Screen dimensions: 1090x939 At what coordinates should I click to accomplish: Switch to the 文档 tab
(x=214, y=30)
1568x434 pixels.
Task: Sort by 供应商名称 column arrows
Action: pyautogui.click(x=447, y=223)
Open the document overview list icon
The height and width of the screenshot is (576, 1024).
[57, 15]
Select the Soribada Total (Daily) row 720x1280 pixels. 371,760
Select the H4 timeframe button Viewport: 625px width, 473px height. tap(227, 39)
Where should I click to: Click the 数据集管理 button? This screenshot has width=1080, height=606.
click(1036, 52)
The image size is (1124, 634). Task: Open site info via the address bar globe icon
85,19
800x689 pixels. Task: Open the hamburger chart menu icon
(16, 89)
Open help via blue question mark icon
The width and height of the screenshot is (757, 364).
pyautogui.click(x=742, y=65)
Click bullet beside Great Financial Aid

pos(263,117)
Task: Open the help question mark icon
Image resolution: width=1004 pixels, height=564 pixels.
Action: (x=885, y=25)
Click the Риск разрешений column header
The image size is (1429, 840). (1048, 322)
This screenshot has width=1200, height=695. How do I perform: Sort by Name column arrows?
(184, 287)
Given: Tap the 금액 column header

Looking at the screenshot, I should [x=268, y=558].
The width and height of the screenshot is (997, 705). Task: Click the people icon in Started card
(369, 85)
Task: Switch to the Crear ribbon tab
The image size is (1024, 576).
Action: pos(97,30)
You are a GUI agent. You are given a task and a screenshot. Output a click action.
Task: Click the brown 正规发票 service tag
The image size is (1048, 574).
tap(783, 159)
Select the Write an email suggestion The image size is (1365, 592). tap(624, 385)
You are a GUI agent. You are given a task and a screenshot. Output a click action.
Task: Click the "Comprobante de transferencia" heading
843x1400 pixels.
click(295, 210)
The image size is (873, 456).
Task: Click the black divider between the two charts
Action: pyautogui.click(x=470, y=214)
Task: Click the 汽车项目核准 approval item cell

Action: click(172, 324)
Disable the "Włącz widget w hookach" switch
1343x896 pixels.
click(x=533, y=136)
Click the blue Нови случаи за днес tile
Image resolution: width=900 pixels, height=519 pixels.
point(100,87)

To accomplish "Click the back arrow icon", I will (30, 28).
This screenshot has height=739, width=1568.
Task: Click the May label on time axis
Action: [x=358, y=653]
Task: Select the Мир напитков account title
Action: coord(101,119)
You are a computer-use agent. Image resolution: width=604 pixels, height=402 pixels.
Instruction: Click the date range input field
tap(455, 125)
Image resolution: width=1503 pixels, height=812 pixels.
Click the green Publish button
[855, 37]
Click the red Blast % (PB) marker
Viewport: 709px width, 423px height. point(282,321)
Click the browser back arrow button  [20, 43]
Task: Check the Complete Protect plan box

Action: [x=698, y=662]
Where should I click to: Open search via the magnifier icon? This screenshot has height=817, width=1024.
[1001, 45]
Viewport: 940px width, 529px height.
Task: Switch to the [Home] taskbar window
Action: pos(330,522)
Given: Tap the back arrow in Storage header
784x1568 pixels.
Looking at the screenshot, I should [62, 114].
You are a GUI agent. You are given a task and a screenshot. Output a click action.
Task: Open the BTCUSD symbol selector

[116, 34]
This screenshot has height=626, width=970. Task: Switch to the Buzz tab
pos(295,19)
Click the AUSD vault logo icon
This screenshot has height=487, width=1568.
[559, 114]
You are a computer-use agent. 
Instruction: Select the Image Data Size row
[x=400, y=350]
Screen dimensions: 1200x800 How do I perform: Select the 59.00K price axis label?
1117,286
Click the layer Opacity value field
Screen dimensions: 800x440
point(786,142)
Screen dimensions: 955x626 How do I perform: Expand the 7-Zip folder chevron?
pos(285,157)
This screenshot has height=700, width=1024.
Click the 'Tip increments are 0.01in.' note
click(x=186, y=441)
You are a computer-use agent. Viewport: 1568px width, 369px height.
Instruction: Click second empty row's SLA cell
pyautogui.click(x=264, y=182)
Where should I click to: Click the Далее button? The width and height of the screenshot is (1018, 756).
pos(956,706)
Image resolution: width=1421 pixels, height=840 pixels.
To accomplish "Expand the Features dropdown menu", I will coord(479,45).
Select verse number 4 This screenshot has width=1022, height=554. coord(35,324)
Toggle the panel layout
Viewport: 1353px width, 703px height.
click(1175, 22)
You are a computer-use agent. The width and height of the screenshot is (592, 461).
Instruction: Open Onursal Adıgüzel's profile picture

Instructions to follow >>
Scan the data above; copy every line where "agent" appears.

Output below >>
You are a GUI agent. You are given a task and a screenshot. Output a click action.
You are a GUI agent. You are given a task and a screenshot. Output a click action.
You are a computer-use agent. Image resolution: width=604 pixels, height=402 pixels.
You are a GUI agent. You are given a task and a screenshot. Output a click action.
You are a computer-use agent. 
You are a computer-use agent. Viewport: 1568px width, 369px height.
You are a computer-use agent. The width and height of the screenshot is (592, 461).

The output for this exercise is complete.